The reply must return each line of the data exactly.

-- Exercise data follows --

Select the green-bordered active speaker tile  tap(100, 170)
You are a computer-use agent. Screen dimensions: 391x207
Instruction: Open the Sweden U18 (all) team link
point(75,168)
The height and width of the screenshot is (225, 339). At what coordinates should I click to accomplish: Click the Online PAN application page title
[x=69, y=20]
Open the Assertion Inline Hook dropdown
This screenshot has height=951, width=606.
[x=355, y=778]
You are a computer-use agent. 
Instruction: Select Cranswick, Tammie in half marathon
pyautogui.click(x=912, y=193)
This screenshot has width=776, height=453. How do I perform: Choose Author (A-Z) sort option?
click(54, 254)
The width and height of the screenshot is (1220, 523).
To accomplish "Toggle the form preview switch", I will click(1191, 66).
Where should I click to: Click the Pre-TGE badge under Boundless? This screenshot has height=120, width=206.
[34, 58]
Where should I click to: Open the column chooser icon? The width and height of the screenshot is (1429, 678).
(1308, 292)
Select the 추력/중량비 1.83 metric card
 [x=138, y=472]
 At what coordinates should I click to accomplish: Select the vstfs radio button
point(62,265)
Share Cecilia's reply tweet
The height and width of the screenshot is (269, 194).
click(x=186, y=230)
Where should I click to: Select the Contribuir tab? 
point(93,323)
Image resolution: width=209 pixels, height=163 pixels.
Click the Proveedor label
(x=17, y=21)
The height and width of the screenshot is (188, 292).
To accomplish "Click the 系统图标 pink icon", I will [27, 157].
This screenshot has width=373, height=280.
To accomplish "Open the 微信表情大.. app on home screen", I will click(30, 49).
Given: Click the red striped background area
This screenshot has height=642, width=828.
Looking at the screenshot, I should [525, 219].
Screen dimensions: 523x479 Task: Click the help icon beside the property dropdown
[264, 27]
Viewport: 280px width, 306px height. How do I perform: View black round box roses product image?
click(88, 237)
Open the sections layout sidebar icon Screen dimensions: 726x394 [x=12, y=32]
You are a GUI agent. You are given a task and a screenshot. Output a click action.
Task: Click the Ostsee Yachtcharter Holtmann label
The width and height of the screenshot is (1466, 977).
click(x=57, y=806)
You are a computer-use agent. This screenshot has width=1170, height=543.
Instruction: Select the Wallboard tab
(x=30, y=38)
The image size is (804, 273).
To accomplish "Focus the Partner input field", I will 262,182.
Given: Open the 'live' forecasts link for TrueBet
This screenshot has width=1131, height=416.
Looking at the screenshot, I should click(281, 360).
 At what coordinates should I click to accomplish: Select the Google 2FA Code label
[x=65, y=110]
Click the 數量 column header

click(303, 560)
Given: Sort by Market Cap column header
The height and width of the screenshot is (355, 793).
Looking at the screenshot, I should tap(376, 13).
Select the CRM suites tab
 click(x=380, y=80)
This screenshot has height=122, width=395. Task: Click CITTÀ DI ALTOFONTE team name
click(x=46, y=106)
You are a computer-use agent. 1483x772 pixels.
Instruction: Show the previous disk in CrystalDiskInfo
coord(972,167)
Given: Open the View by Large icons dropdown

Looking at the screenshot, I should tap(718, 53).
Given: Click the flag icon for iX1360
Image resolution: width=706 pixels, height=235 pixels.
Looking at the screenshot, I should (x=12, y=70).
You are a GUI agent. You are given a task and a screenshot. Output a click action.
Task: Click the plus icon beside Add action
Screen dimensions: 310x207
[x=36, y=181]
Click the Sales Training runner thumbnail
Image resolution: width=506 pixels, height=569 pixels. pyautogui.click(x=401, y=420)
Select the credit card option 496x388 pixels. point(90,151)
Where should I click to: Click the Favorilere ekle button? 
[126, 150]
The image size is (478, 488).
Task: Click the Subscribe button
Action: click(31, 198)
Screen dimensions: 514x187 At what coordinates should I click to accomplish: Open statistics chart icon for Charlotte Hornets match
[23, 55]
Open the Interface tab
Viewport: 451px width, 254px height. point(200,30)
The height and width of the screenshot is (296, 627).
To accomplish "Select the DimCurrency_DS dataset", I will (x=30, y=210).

-- Exercise data concluded --

- [Answer]:
Select the green-bordered active speaker tile  tap(100, 170)
You are a computer-use agent. Screen dimensions: 391x207
Instruction: Open the Sweden U18 (all) team link
point(75,168)
The height and width of the screenshot is (225, 339). At what coordinates should I click to accomplish: Click the Online PAN application page title
[x=69, y=20]
Open the Assertion Inline Hook dropdown
This screenshot has height=951, width=606.
[x=355, y=778]
You are a computer-use agent. 
Instruction: Select Cranswick, Tammie in half marathon
pyautogui.click(x=912, y=193)
This screenshot has width=776, height=453. How do I perform: Choose Author (A-Z) sort option?
click(54, 254)
The width and height of the screenshot is (1220, 523).
To accomplish "Toggle the form preview switch", I will click(1191, 66).
Where should I click to: Click the Pre-TGE badge under Boundless? This screenshot has height=120, width=206.
[34, 58]
Where should I click to: Open the column chooser icon? The width and height of the screenshot is (1429, 678).
(1308, 292)
Select the 추력/중량비 1.83 metric card
 [x=138, y=472]
 At what coordinates should I click to accomplish: Select the vstfs radio button
point(62,265)
Share Cecilia's reply tweet
The height and width of the screenshot is (269, 194).
click(x=186, y=230)
Where should I click to: Select the Contribuir tab? 
point(93,323)
Image resolution: width=209 pixels, height=163 pixels.
Click the Proveedor label
(x=17, y=21)
The height and width of the screenshot is (188, 292).
To accomplish "Click the 系统图标 pink icon", I will [27, 157].
This screenshot has width=373, height=280.
To accomplish "Open the 微信表情大.. app on home screen", I will click(30, 49).
Given: Click the red striped background area
This screenshot has height=642, width=828.
Looking at the screenshot, I should [525, 219].
Screen dimensions: 523x479 Task: Click the help icon beside the property dropdown
[264, 27]
Viewport: 280px width, 306px height. How do I perform: View black round box roses product image?
click(88, 237)
Open the sections layout sidebar icon Screen dimensions: 726x394 [x=12, y=32]
You are a GUI agent. You are given a task and a screenshot. Output a click action.
Task: Click the Ostsee Yachtcharter Holtmann label
The width and height of the screenshot is (1466, 977).
click(x=57, y=806)
You are a computer-use agent. This screenshot has width=1170, height=543.
Instruction: Select the Wallboard tab
(x=30, y=38)
The image size is (804, 273).
To accomplish "Focus the Partner input field", I will 262,182.
Given: Open the 'live' forecasts link for TrueBet
This screenshot has width=1131, height=416.
Looking at the screenshot, I should click(281, 360).
 At what coordinates should I click to accomplish: Select the Google 2FA Code label
[x=65, y=110]
Click the 數量 column header

click(303, 560)
Given: Sort by Market Cap column header
The height and width of the screenshot is (355, 793).
Looking at the screenshot, I should tap(376, 13).
Select the CRM suites tab
 click(x=380, y=80)
This screenshot has height=122, width=395. Task: Click CITTÀ DI ALTOFONTE team name
click(x=46, y=106)
You are a computer-use agent. 1483x772 pixels.
Instruction: Show the previous disk in CrystalDiskInfo
coord(972,167)
Given: Open the View by Large icons dropdown

Looking at the screenshot, I should tap(718, 53).
Given: Click the flag icon for iX1360
Image resolution: width=706 pixels, height=235 pixels.
Looking at the screenshot, I should (x=12, y=70).
You are a GUI agent. You are given a task and a screenshot. Output a click action.
Task: Click the plus icon beside Add action
Screen dimensions: 310x207
[x=36, y=181]
Click the Sales Training runner thumbnail
Image resolution: width=506 pixels, height=569 pixels. pyautogui.click(x=401, y=420)
Select the credit card option 496x388 pixels. point(90,151)
Where should I click to: Click the Favorilere ekle button? 
[126, 150]
The image size is (478, 488).
Task: Click the Subscribe button
Action: click(31, 198)
Screen dimensions: 514x187 At what coordinates should I click to accomplish: Open statistics chart icon for Charlotte Hornets match
[23, 55]
Open the Interface tab
Viewport: 451px width, 254px height. point(200,30)
The height and width of the screenshot is (296, 627).
To accomplish "Select the DimCurrency_DS dataset", I will (x=30, y=210).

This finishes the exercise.